By Michael Abrahams (Chair, Forest Hill Society). Michael reports on a public consultation meeting that was hosted by the Horniman Museum in August regarding the redevelopment of two of its main galleries.
When the Horniman Museum was first opened to the public in 1901, its roof had large windows to let daylight flood into its galleries. Unfortunately, all of this direct sunlight eventually damaged many exhibits and it was not until the early 1980s that a decision was taken to permanently cover over the windows. Since then the South Gallery (which today contains African Worlds exhibits) has been one of the darker areas of the museum with no natural light.
The Centenary Gallery — containing the torture chair, merman and lots of puppets — is even darker. This area used to be a lecture room, with plenty of light coming in from the windows, but as it became a gallery all light was blocked out to protect the exhibits.

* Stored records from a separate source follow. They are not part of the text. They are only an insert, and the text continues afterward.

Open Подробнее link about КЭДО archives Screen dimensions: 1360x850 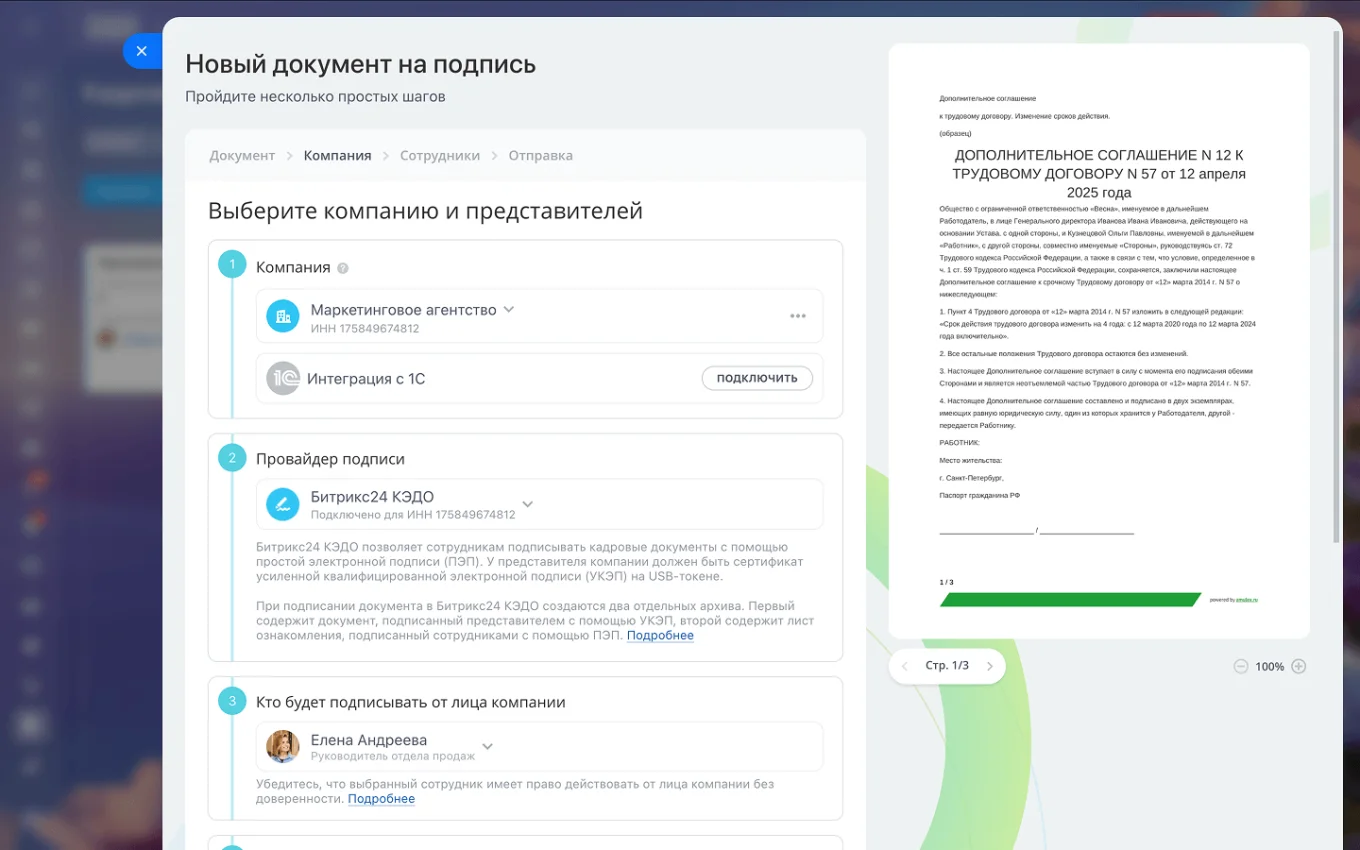(660, 636)
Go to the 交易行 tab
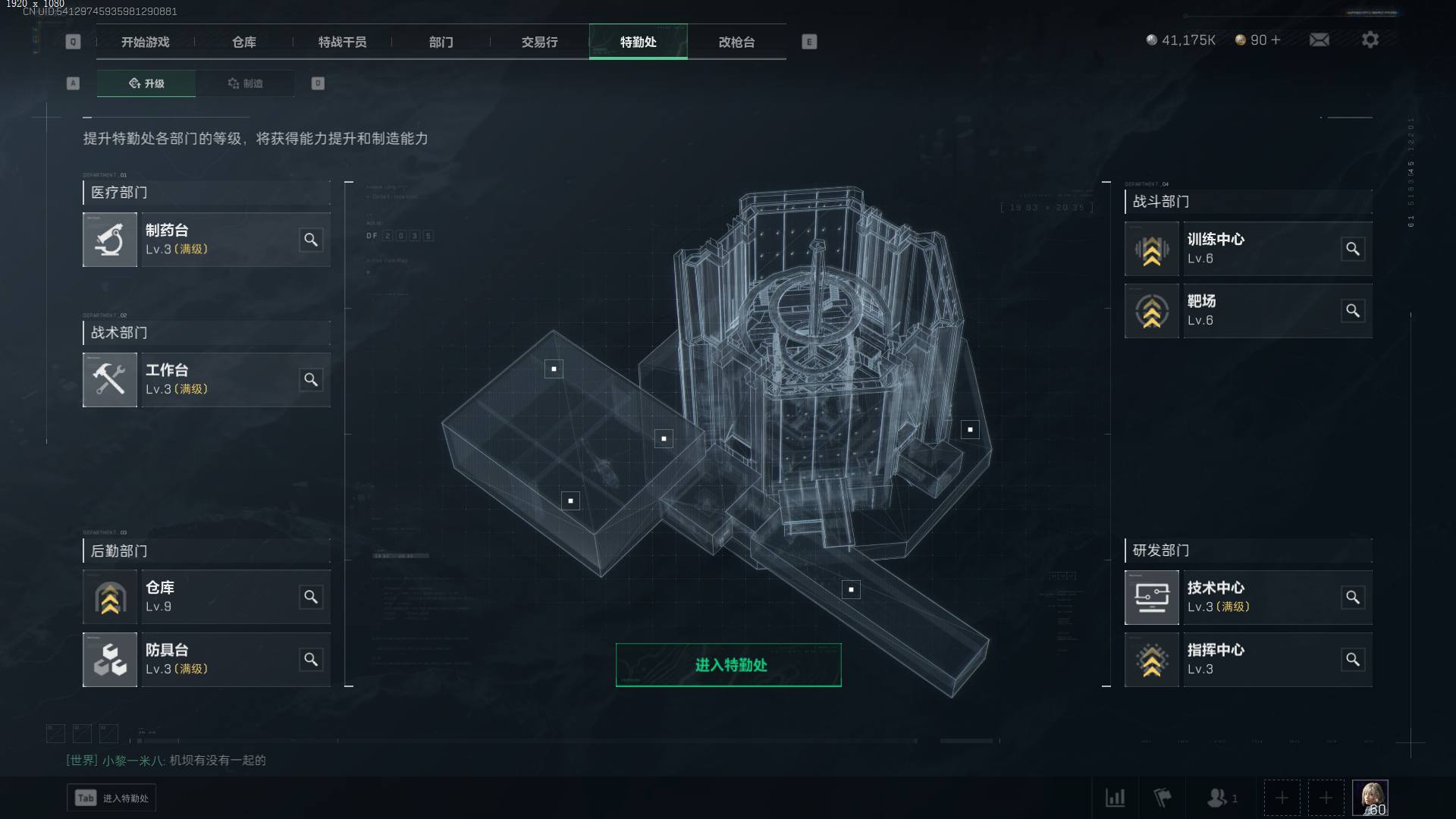This screenshot has height=819, width=1456. tap(540, 42)
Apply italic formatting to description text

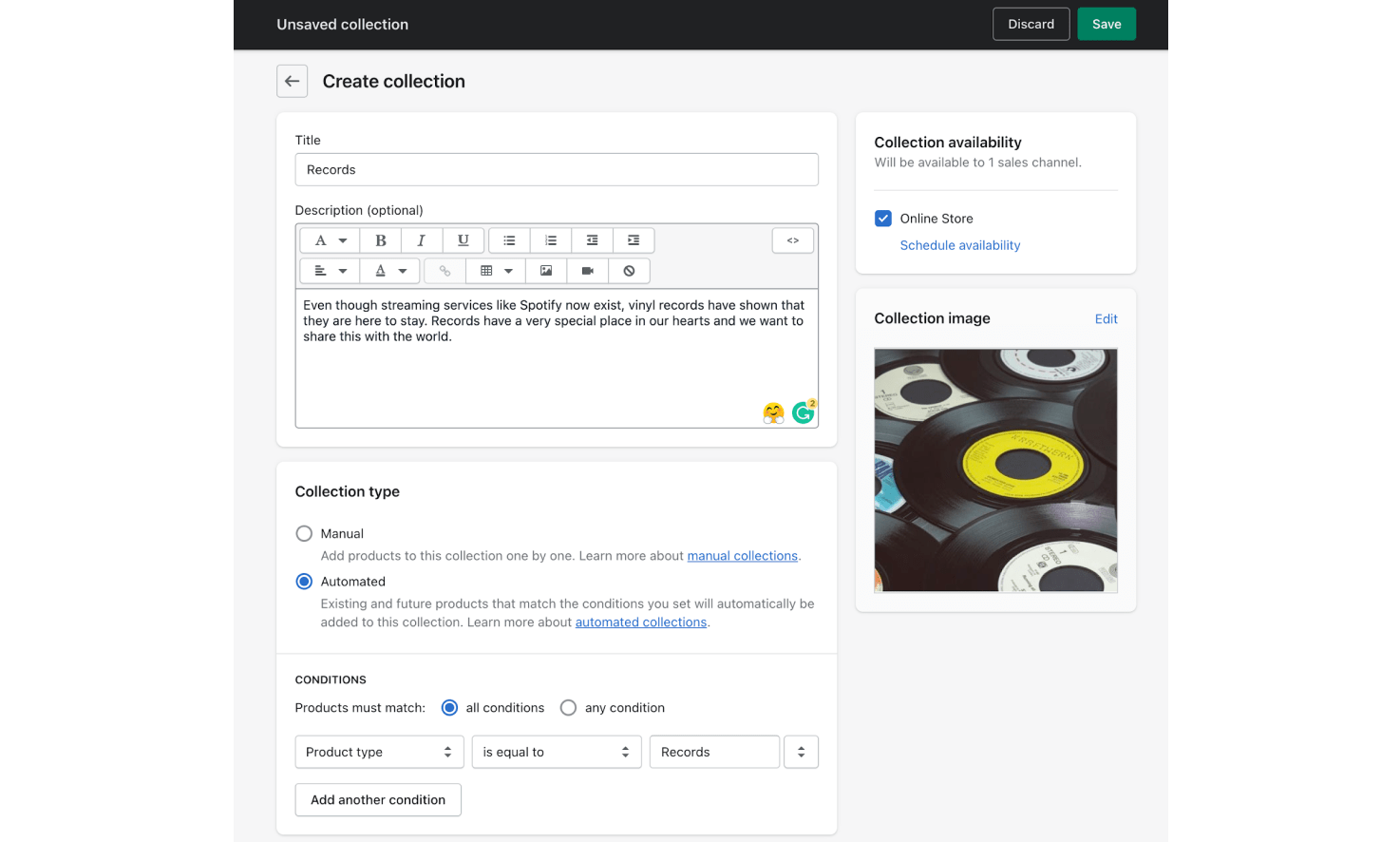(x=422, y=239)
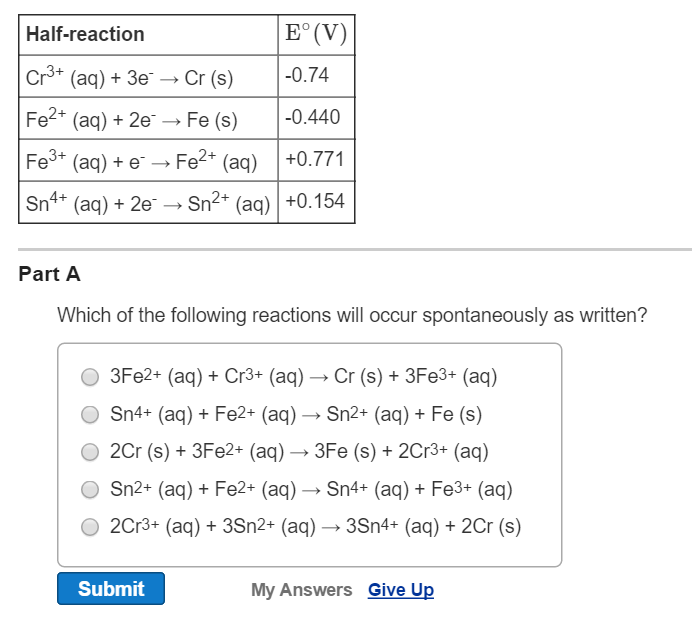Click the E°(V) column header
Image resolution: width=692 pixels, height=635 pixels.
(x=315, y=34)
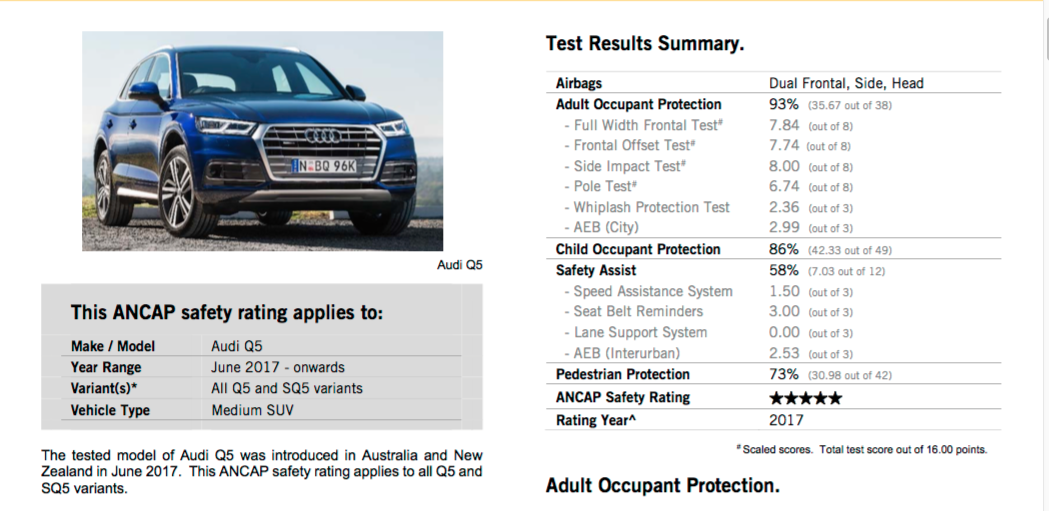This screenshot has width=1049, height=511.
Task: Click the "Dual Frontal, Side, Head" airbags value
Action: point(846,83)
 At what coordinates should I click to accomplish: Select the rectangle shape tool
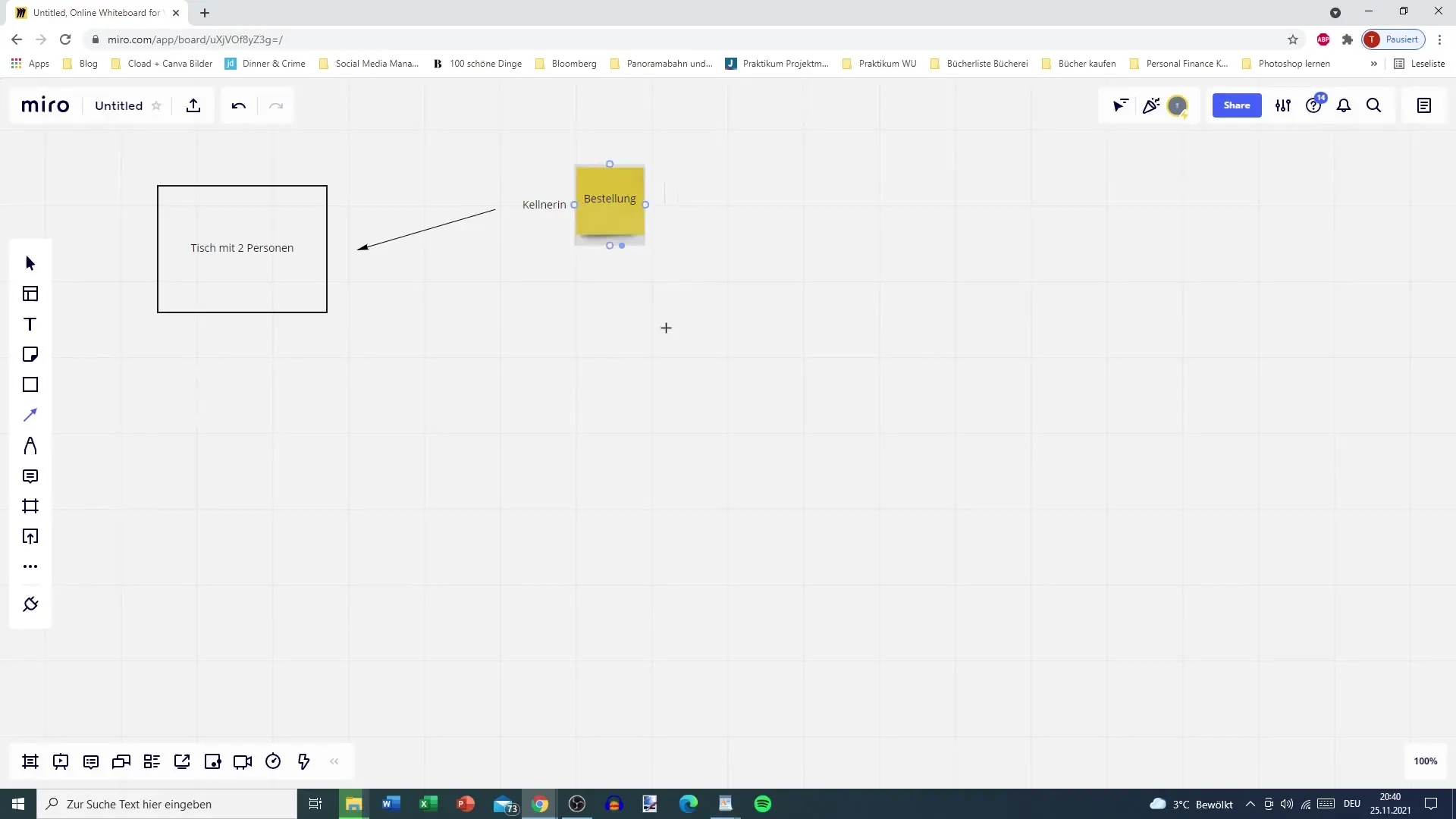(x=30, y=384)
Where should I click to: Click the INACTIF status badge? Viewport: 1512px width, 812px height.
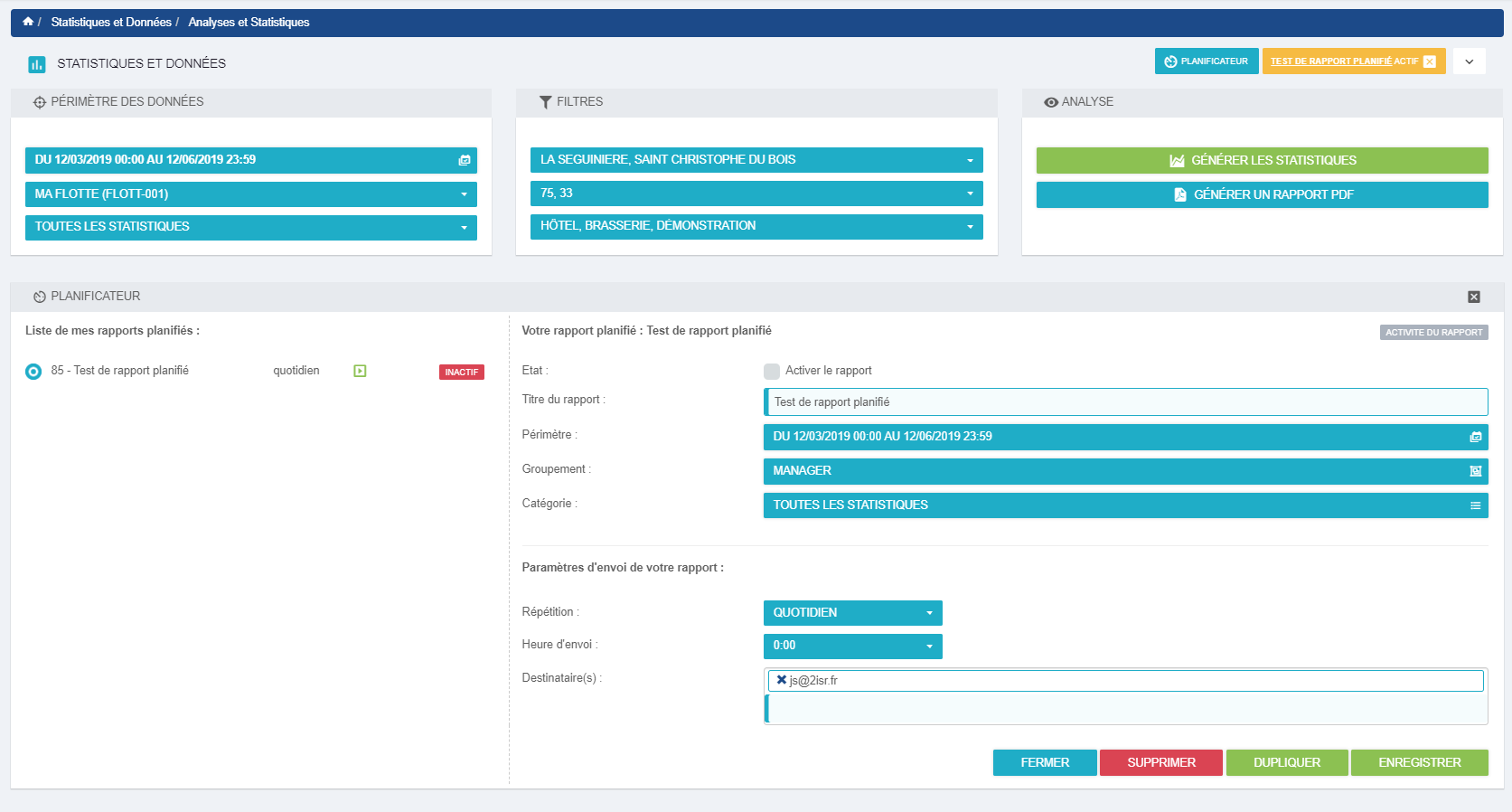[x=461, y=373]
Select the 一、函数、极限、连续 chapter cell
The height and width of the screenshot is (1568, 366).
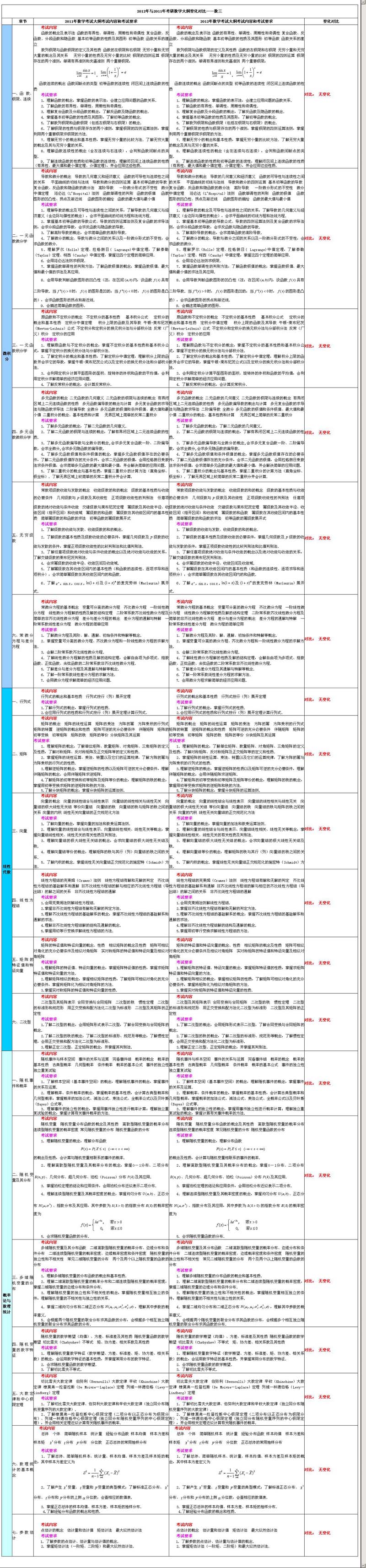22,94
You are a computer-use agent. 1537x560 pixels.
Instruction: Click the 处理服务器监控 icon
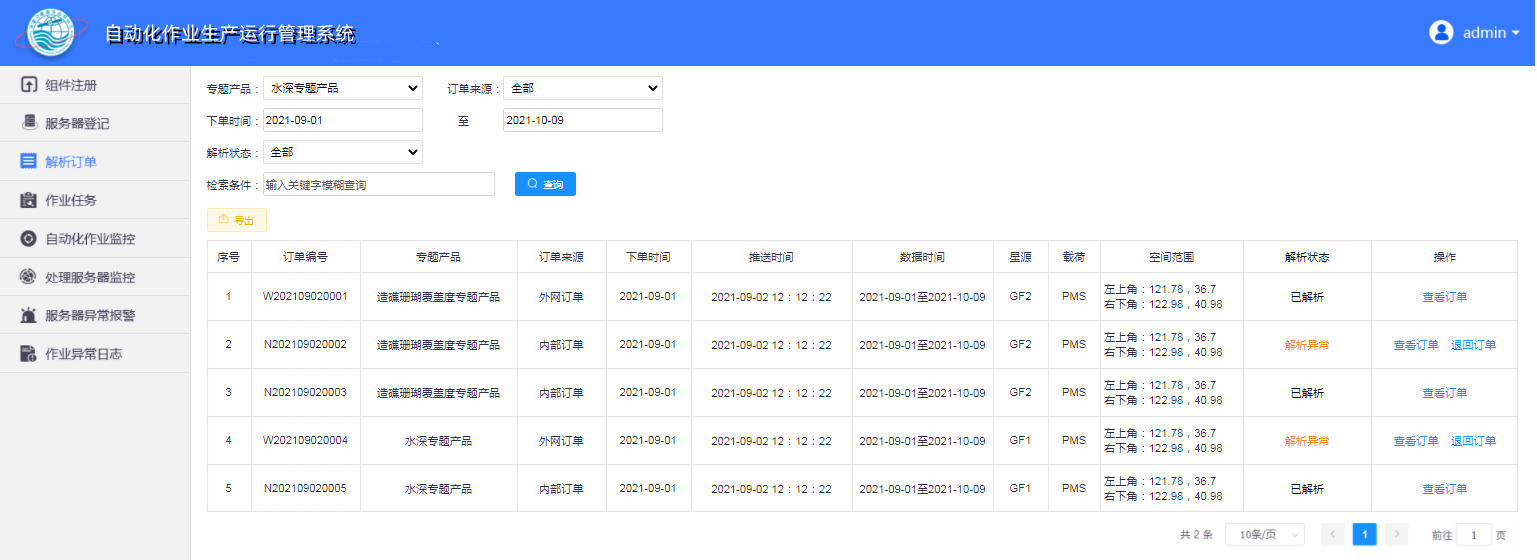pos(29,277)
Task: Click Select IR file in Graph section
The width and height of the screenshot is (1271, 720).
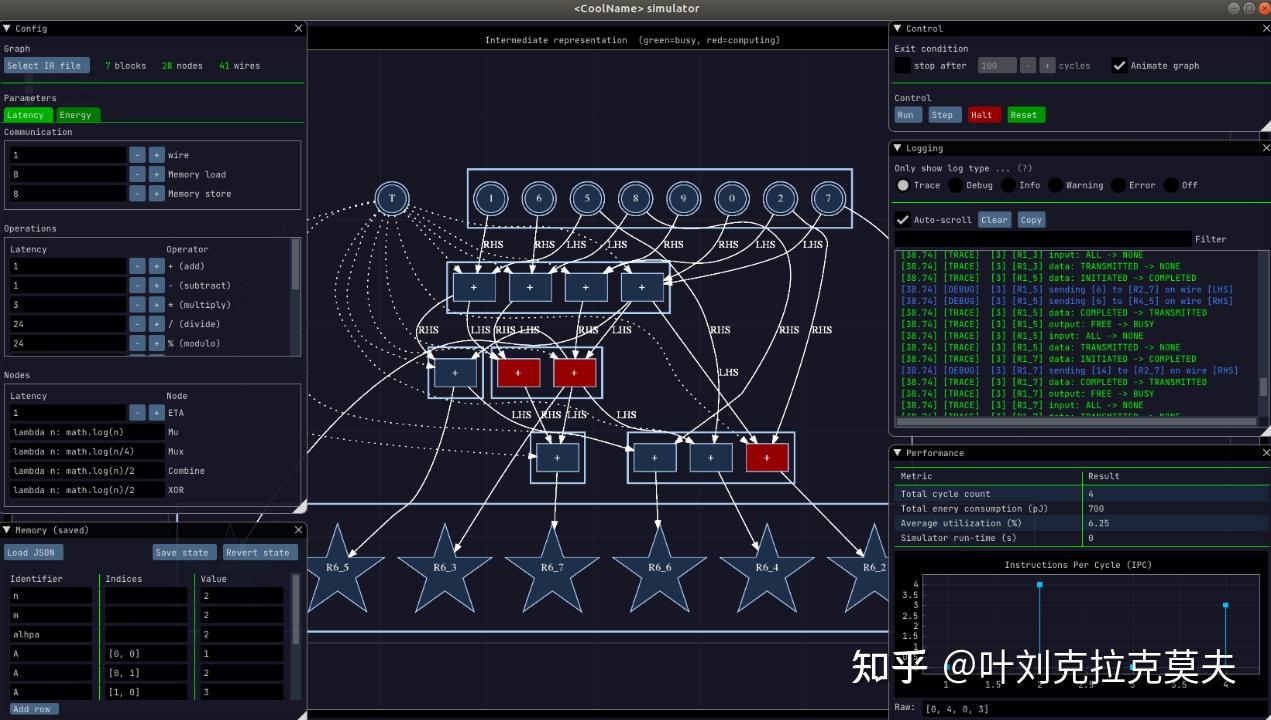Action: pos(46,65)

However, the Horniman Museum now plans to reintroduce natural light into these galleries in order to improve the general quality of the interior spaces, and to especially encourage more people to visit the exhibits on display in the South Gallery. The plan for the South Gallery is to install a daylight reflector below its roof light to deflect daylight onto the gallery’s barrel-vaulted ceiling and, therefore, prevent sunlight from directly hitting any displays. This would be augmented with electric lighting to enhance the visitors’ feeling of light and space, but without subjecting the exhibits to too much of the degrading effects of UV light.
The architectural design work for these improvements has been carried out by Rick Mather Architects, who have previously brought new life to Greenwich Maritime Museum and Dulwich Picture Gallery through their design expertise with exhibition spaces and in enhancing the use of listed buildings.
The South Gallery would be curated to include more of its objects from its internationally renowned Anthropology collection alongside many of the items currently on display in the Centenary Gallery. It would also include more interactive exhibits as well as places to sit to contemplate the collection. Meanwhile, the Centenary Gallery would be transformed into a studio space — part exhibition space, part interactive design space — in which artists and community members would create new, temporary exhibits.
Sadly, all of this work will involve the closure of these two areas of the museum for a period of 18 months, if funding is secured. The Horniman is currently finalising their Stage 2 bid to the Heritage Lottery Fund (having already received some initial funding) — to be submitted in December — and a decision is expected to be reached by March 2016. If successful, the museum would then plan to close the two affected galleries from September 2016 until March 2018.
This seems like a great scheme to bring further improvements to our wonderful local museum, and we wish the Horniman Museum every success in this project.